Boxer dogs are a popular breed of dog and they have a few distinctive behaviors of their own. However, Boxers do not have many canine problems that are common among other dog breeds. Common distinctive behaviors found in boxer dogs are:

  • Loyalty and self-confidence – the boxer is friendly and very loyal to his owners, he is content to be with them and lying at their feet. Boxer dog owners appreciate the devotion this breed gives them. Most swear that they will never own another breed of dog. The Boxer is a strong and noble breed that radiates self-confidence.
  • Affectionate – Natural Protector for Children – The boxer dog adores most children and will naturally become a playmate and protector of children. Boxers show devoted affection for their owners and strangers when properly introduced and socialized.
  • The Woo Woo- The “woo woo” is a vocalization that boxer dogs usually do during the game, which is an invitation to play with them or if you have something that they want. It is quite comical in nature. The boxer is often referred to as the dog breed clown.
  • The Wiggle Butt: The “Wiggle Butt” is an excessive movement of the hindquarters that boxer dogs exhibit. It’s an exciting gesture, happy to see you, as well as a trade-off in communicating body language to show friendly motives to others, including dogs. Boxers are a docked breed, with their tails docked, this behavior serves as an excessive exaggeration of the friendly wagging of the tail so that others know they mean no harm.
  • Oooo- This is definitely something every boxer owner has said when the boxer expels flatus (gas) both silently and loudly in their proximity. The boxer is quite intelligent and will often get away from the bad smell before the owners.
  • Boxing – The boxer likes to play using his front legs in a boxing move, looking very much like a boxer would in the ring.
  • Mouth: The boxer dog can be seen playing mouth with another dog or human, making a distinctive whine vocalization and a side-to-side tilt movement of the head with its mouth wide open. It is not a sign of aggression. Young boxer puppies as young as 3-4 weeks old will begin this behavior with their littermates. It is a natural play gesture for boxer dogs.

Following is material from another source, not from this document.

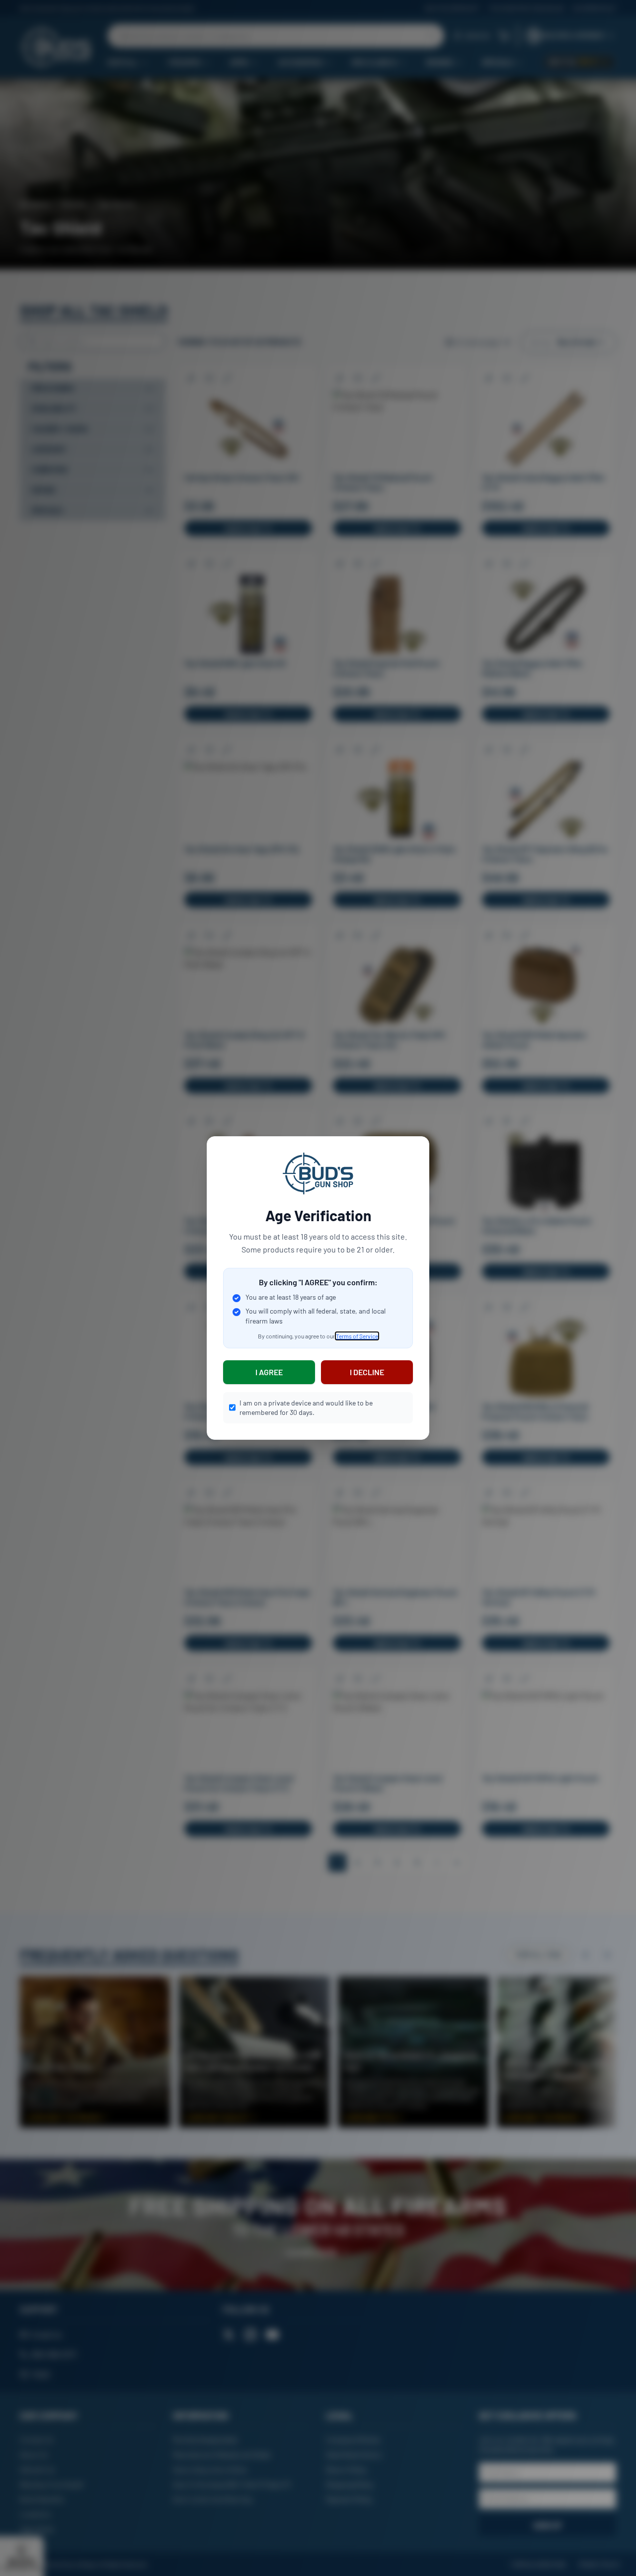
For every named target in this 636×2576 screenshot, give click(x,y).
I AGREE (269, 1372)
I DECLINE (367, 1372)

  • Hugging: The boxer likes to hug (from the back with the paws on the shoulders) and should be taught at an early age not to. Especially in homes with children and older adults.

These are NOT common behaviors seen in boxer dogs:

  • Excessive Barking – Barking is a form of communication in dogs and boxers do not overcompensate for this. Boxers generally only bark to alert the arrival of new visitors, protecting their territory or during the game. They are not excessive thieves like toy breeds or hunting / hound breeds. They do not bark for unknown reasons.

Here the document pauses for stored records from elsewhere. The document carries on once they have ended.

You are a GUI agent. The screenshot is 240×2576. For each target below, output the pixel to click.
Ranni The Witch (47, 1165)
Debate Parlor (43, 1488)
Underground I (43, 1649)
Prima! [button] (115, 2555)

  • Aggression – Boxers may look mean and tough, but they are not aggressive dogs. They have a very retractable guard behavior, they will alert visitors and will be able to defend their territory if real threats are presented. If aggression appears in a boxer, it is usually manifested by poor breeding (genetics), medical conditions and mistreatment by humans or other dogs. Aggression can be seen in any breed of dog that is not spayed or neutered, is not properly socialized, or is fearful and unsure of the situation. Stressful and painful situations and the protection of valuable resources are also common ways that dogs display aggression.

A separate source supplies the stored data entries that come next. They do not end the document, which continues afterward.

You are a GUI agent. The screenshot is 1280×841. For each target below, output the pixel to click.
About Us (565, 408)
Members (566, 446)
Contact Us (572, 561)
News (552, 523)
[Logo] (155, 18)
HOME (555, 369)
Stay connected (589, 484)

  • Fear Phobias – Some boxers can display phobias of fear of people, thunderstorms, and loud noises, although this is not common in the breed. Phobias can manifest themselves from lack of socialization and trauma at an early age, for unknown reasons.
  • Jumping on people: This is not a common behavior for boxers unless improper training has occurred or excitable behaviors are encouraged, hugging is not the same but it is also not desirable for most people.
  • Training Problems – The Boxer is an easy dog ​​to train with the right motivation. Consistent and humane methods are favored.
  • Separation anxiety – The boxer thrives in a social setting with his family. Some boxers can show separation anxiety if left to their own devices and they get bored. Behaviors such as chewing, digging, destroying property, dirtying the house, whining, and barking excessively for no apparent reason to their owners are common signs of separation anxiety. Boxers will show no signs of these behaviors if they are properly exercised, trained, and their social needs met.
  • Obsessive Licking – Most boxers aren’t licked per se, but you will occasionally find one that is, trying to show their submissive side to their owners and friends. Often times this behavior occurs due to the uncertainty of the boxers in a given situation or too harsh treatment by the owners. They may lick in an effort to obtain food or water.
  • Submissive urination: It is unusual behavior for a boxer to show submissive urination, that is, urinate when approached or aroused. Those showing signs of submissive urination problems should be examined by a veterinarian to rule out medical conditions. This dog behavior problem is often a sign of an underlying medical problem, excessive arousal, and / or trauma.

The distinctive behaviors common to the boxer dog make it a true all-season dog and loved around the world by thousands, possibly millions of humans. If you have a Boxer that exhibits any of those troublesome dog behaviors that are not common among this breed, contact a trainer, behavior specialist, canine behavior advisor, and / or veterinarian for help.